Dive Brief:
- School systems nationwide are working to provide greater support for students with incarcerated parents, as research shows kids with a parent in jail are less likely to graduate from high school or attend college and more likely to suffer from behavioral problems, repeat grade levels, and become enrolled in special ed classes.
- The issue calls attention to disparity in the nation's schools as well as its criminal justice system, with black students 7.5 times more likely than their white peers to have a parent in prison — and District Administration reports that 25% of black children had an incarcerated parent at age 14 in 2014.

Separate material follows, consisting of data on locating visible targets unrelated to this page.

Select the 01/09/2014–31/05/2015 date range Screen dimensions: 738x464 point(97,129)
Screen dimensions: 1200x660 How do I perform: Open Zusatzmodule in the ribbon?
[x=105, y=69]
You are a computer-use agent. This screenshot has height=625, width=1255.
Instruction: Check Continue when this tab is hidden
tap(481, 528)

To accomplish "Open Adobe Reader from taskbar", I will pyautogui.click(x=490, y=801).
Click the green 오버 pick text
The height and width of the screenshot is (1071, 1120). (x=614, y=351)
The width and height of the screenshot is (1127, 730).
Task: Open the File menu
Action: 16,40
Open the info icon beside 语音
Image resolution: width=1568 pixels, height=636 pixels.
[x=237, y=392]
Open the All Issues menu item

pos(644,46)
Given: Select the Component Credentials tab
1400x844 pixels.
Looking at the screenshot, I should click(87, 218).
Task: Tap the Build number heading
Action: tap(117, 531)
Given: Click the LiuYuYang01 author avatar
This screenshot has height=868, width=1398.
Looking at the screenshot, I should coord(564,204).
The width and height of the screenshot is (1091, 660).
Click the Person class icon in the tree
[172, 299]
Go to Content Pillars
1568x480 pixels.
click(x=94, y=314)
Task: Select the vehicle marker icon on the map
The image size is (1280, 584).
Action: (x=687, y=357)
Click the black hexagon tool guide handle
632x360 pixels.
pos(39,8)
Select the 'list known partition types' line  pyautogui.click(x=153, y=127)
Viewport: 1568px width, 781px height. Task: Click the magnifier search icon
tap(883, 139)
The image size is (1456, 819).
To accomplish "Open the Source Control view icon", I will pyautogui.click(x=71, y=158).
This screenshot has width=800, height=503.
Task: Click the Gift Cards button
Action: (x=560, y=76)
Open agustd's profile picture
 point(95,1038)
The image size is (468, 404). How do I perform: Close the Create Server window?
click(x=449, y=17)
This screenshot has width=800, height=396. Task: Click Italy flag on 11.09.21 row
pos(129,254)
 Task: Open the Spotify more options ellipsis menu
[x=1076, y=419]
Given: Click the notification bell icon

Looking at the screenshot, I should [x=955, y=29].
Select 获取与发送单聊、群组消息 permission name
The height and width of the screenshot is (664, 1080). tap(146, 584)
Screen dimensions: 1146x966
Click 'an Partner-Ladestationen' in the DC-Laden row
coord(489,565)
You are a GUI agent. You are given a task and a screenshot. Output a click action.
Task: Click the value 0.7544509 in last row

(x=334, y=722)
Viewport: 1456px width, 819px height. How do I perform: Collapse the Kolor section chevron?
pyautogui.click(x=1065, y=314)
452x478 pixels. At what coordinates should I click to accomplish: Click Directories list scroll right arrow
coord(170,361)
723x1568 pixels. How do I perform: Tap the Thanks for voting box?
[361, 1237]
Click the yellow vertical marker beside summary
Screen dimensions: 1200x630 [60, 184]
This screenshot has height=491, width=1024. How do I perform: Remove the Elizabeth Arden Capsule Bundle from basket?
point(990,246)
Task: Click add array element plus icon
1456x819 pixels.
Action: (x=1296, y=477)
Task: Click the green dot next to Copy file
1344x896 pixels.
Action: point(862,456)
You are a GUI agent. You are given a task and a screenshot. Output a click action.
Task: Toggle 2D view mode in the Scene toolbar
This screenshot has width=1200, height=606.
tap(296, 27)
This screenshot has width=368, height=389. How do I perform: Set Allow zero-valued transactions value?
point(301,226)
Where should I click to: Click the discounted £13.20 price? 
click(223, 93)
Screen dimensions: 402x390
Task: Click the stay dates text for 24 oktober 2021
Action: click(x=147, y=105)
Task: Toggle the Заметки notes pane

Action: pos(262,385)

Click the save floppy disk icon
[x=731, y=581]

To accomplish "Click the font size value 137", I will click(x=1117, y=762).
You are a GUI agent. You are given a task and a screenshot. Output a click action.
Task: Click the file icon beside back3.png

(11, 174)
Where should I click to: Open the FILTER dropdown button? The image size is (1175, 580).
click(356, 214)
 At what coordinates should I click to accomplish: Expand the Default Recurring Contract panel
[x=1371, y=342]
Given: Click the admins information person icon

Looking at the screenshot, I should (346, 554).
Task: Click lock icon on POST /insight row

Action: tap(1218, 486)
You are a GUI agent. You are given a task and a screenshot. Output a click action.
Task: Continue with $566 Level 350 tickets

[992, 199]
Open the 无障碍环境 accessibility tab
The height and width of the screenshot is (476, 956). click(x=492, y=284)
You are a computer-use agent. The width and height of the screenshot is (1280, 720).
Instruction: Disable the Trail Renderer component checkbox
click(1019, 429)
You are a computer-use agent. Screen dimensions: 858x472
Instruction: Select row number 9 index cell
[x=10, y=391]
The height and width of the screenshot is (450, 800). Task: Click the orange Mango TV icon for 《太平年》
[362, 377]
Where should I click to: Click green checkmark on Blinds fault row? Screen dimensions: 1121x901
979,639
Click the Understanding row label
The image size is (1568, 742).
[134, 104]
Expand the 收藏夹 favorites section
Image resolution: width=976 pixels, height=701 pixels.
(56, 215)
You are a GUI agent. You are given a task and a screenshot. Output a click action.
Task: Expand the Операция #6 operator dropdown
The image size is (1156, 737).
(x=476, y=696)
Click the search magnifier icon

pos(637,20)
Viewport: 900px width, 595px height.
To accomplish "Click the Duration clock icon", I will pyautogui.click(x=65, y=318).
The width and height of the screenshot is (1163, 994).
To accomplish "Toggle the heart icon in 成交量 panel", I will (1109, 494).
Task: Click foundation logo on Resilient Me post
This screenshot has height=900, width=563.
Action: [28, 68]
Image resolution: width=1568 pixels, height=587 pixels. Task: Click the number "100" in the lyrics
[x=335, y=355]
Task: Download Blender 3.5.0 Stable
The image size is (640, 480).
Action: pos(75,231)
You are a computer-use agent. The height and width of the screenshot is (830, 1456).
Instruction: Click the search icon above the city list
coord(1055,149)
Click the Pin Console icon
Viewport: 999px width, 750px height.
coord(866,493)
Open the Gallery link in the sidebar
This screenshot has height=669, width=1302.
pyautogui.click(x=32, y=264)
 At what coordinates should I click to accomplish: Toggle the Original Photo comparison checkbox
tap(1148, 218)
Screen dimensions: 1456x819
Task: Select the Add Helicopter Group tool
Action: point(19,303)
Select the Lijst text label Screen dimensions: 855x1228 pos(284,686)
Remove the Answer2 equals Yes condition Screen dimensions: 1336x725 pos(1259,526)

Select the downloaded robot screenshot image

- In the San Francisco Unified School District, all middle and high school counselors participated in Project WHAT! (We’re Here and Talking) sessions in 2014-15, hiring youth who have incarcerated parents to lead trainings and presentations about their experiences for school staff and students.
Dive Insight:
Programs like Project WHAT! empower students and give them an opportunity to lead, helping educators and administrators start to identify some of the factors that lead to achievement, race, and discipline gaps in U.S. schools. It's important for school staff to account for their discipline record, including at the earliest stages. As many as 8,000 pre-school age children face punishments in school that include suspensions and expulsion, and a 2005 report showed that 3- and 4-year-olds were expelled from pre-k programs "more than three times as often as students in kindergarten through high school." Black children were suspended twice as often as their white and Latino peers.
Accountability is key in identifying and proving the existence of disparity. In Washington, a state report tracked overall suspension and expulsion rates, finding that young black students are punished much more than white peers. In the 2014-15 school year, The Seattle Times reported, 10% of students removed from classrooms were black, though those students made up less than 5% of the total. A "discipline gap" between how minority and non-minority children are treated also applies to disabled students, who are "suspended at two to three times the rate of non-disabled students."
Punishing nonviolent behavioral offenses with harsh measures like suspension feeds a phenomenon called the school-to-prison pipeline, in which minority students are disproportionately ending up in U.S. jails after receiving punitive treatments in school that cause them to disengage and drop out. California, Illinois and Minnesota are experimenting with possible solutions that help preventing the pipeline from becoming standard, in an attempt to halt the greater cycle of incarceration and poverty.